=== Aim ===
Could you render the entries below as a numbered list, leaving out any blank lines and omitting the pictures?

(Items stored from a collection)
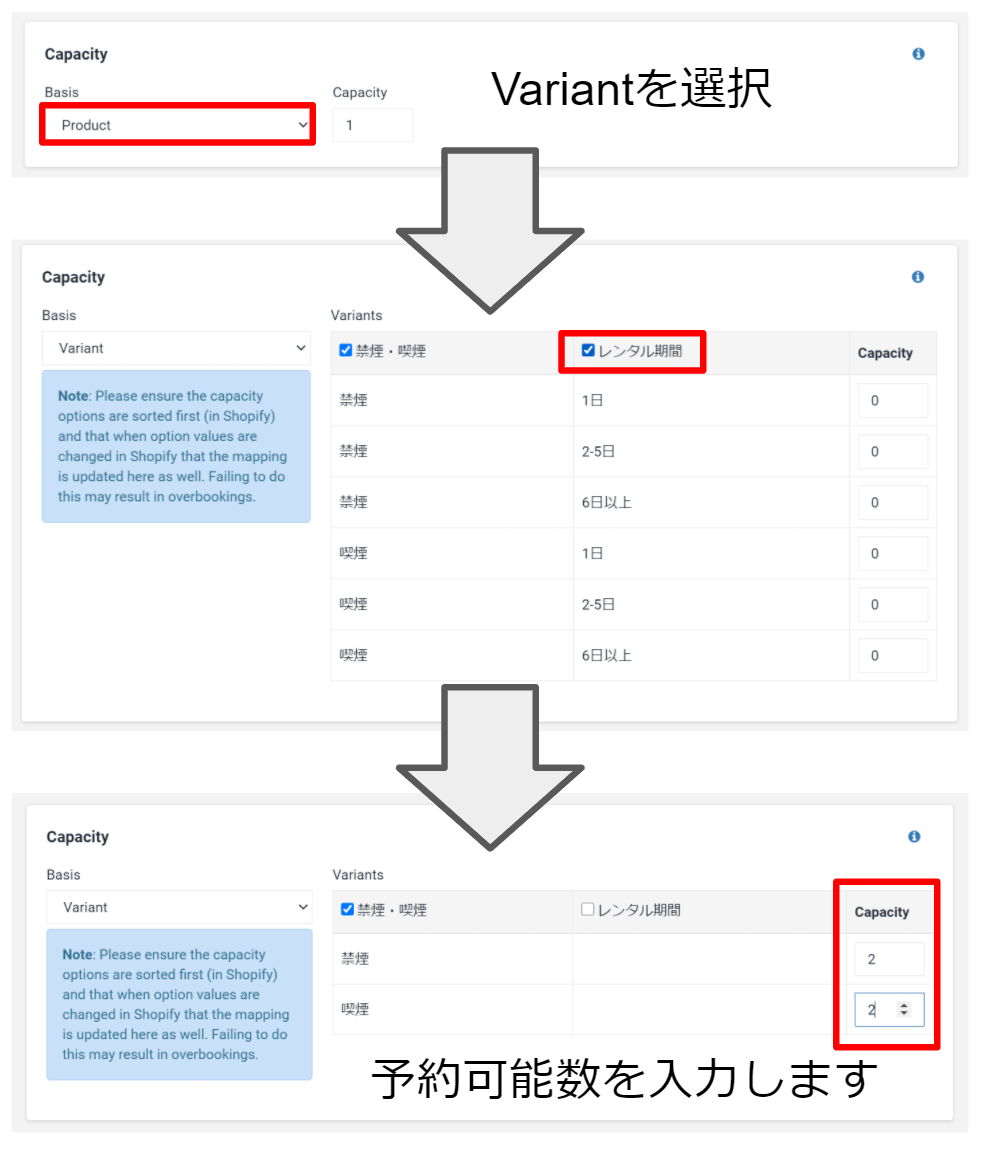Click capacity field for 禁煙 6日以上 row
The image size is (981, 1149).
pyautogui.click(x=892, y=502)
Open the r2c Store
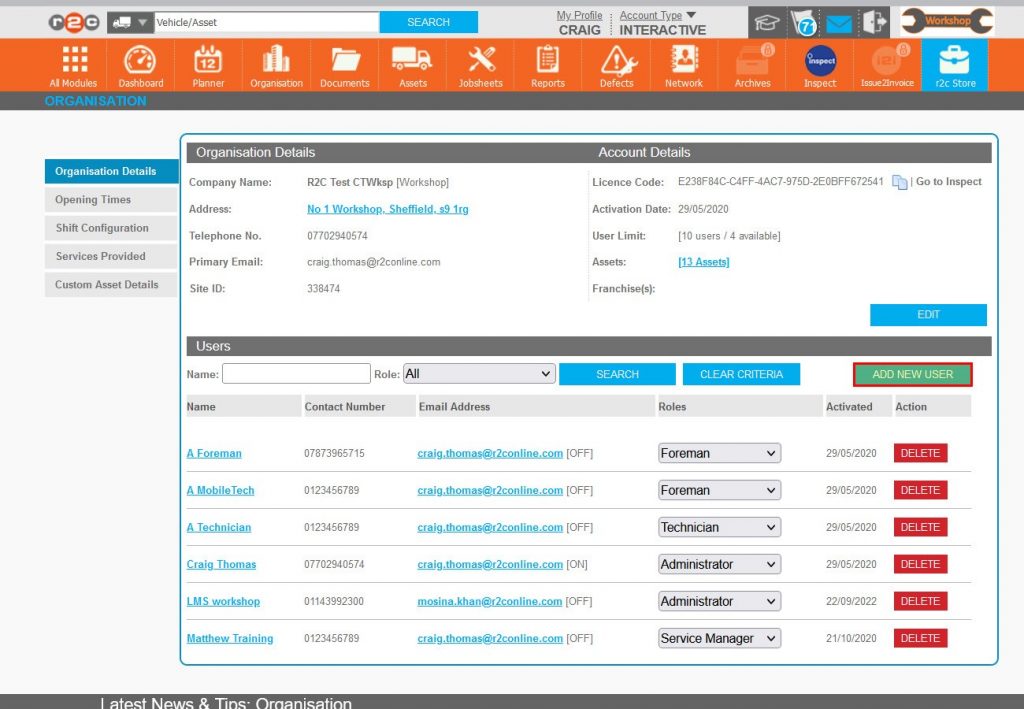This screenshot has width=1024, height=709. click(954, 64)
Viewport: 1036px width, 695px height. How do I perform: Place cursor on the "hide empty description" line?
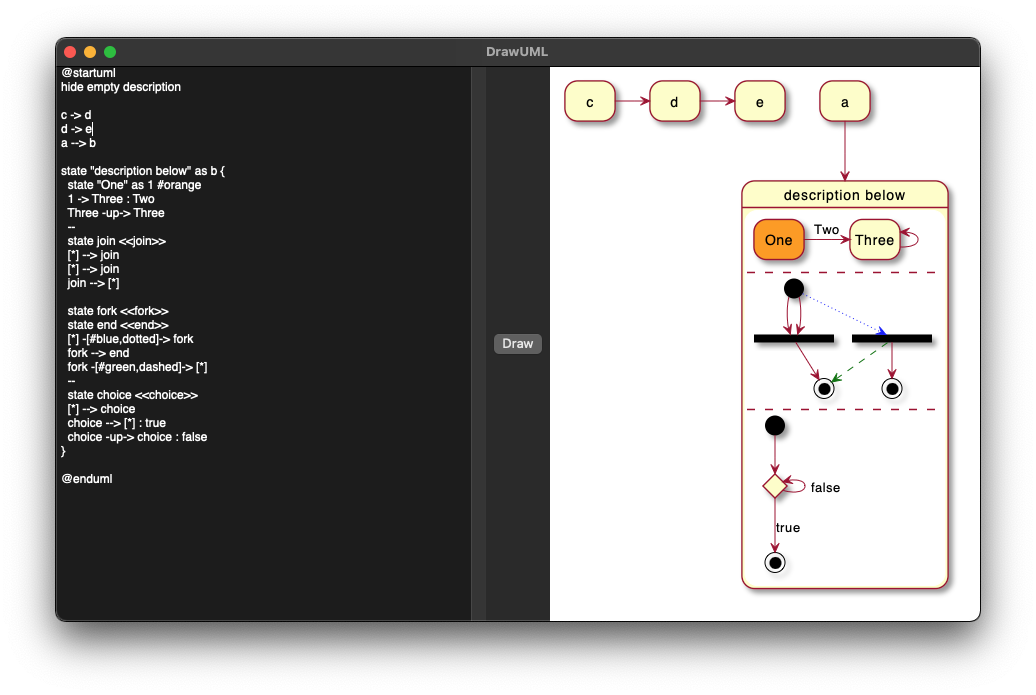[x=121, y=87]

=== Complete answer ===
1. Click capacity field for 禁煙 6日以上 row
2. The image size is (981, 1149).
3. pyautogui.click(x=892, y=502)
4. Open the r2c Store
5. This screenshot has width=1024, height=709. click(954, 64)
6. Viewport: 1036px width, 695px height. How do I perform: Place cursor on the "hide empty description" line?
7. [x=121, y=87]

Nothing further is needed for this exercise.